Both the code and the storage are simple compared to what you’d write for your average web-service: the code has to be guaranteed to complete, so you don’t get loops or such, and your storage is limited to structs, sets, lists, and dictionaries.

You’re also incentivised to keep both the code and storage simple, as both cost Tez (the Tezos chain currency) to when operations on the blockchain take place. Just uploading the initial 4C smart contract, which is just a standard simple token contract, will cost about $1 or so based on the last time I looked at the conversion rates. So you have real money at play (given that most people will need to buy Tez to have any), and a poorly designed contract can become impractically expensive if you’re not careful.

So what can you do with a “smart contract” given it’s really just a very restricted bit of computation logic and storage? Mostly you’re using it to do controlled ledger updates. At 4C it’s being using it to create a publicly visible and publicly agreed upon state around who has bought carbon credits and who has “retired” them, as in they’ve matched the credit against some CO2 they have generated, and thus the credit has been consumed. Additionally (and why 4C exists) this information is being stored on the chain with an unremovable reference to the data needed to scientifically evaluate the project that sunk the carbon in the first place. Thus we have some state that says who has generated credits to be bought, who has bought those credits, and when they’ve been retired, and API points to let us carry out those operations (again, if you don’t follow 4C you probably have lots of other questions about why, how, what of all this, but that’s not the point of this post).

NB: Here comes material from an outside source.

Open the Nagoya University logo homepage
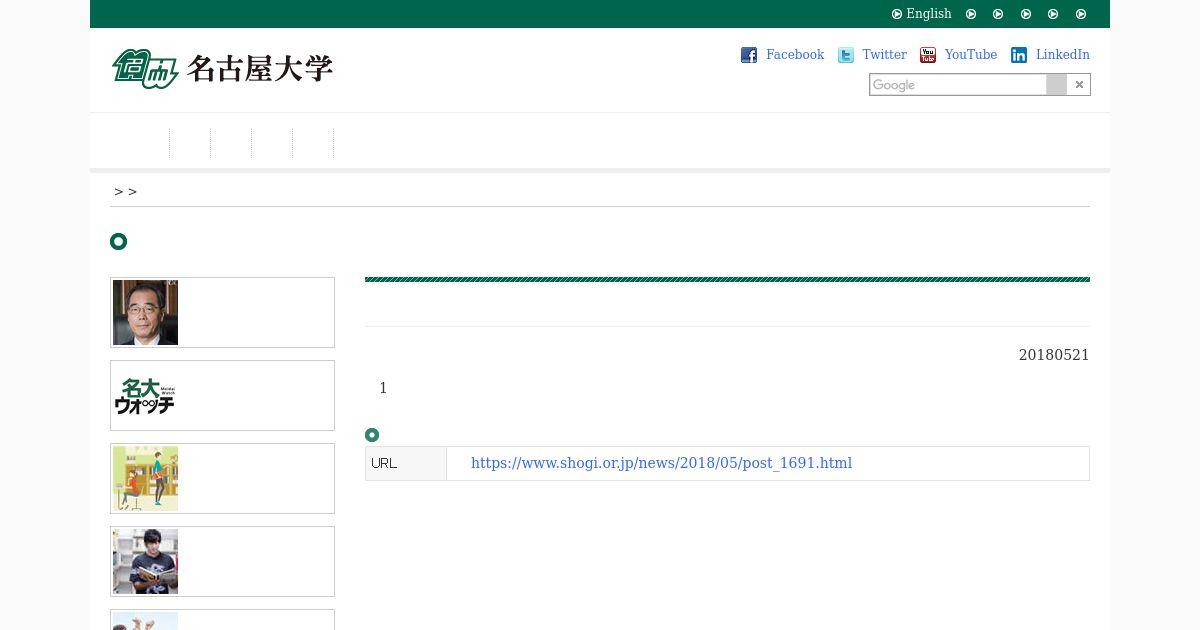Screen dimensions: 1200x630 [222, 69]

For the purposes of 4C the problem of managing all this state and the operations around has been split into two different contracts - one that manages recording of the generation of carbon credits, and another that manages a per-institution view of consumption of those credits. Which leads to the final thing about smart contracts: API endpoints are either invoked by external entities with a Tez wallet (like a human, or a program/script that a human has let access a wallet) or they can be invoked by other contracts. But don’t think that contracts can spontaneously call other contracts, at the root of the chain of calls will be a wallet address - contracts otherwise remain inert. As an aside, contracts can also be assigned Tez currency, which it can store or assign to wallets when another state is met, but we don’t do any of that in 4C so I’ll not cover that further here.

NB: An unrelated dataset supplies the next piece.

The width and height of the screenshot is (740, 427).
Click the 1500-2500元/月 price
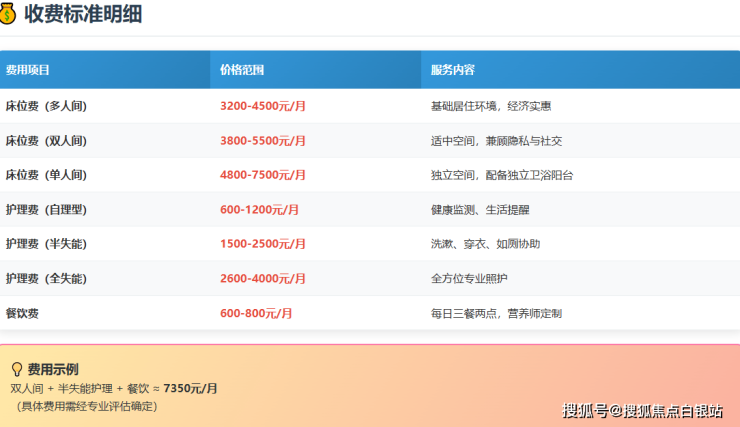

Clear? Maybe? Then let’s press on.

Tezos Terminology crash course

Before I can get on with the interesting stuff, we need to do a dump of terms that crop up here that are probably confusing if you’ve never used Tezos before - they certainly caused me to scratch my head when I started.

Wallet, Address, Hash

Ultimately, whilst in the 4C context we’re trying to think of Tezos as a distributed public ledger to let us store things, it is also at the same time a form of cryptocurrency. I don’t think there’s any escape from this duality, as the incentive for people to maintain the ledger is the reward in said currency. Anyway, this means that your identity on Tezos is called a “wallet”, but that is just a fancy name for a public/private key pair that represents you. You can generate wallets quite readily using the tezos-client command line tool:

$ tezos-client gen keys mytestwallet
$ tezos-client list known addresses
mytestwallet: tz1cyDKwRw1CAT1dw7B95eBPqUq456rW6Gsw (unencrypted sk known)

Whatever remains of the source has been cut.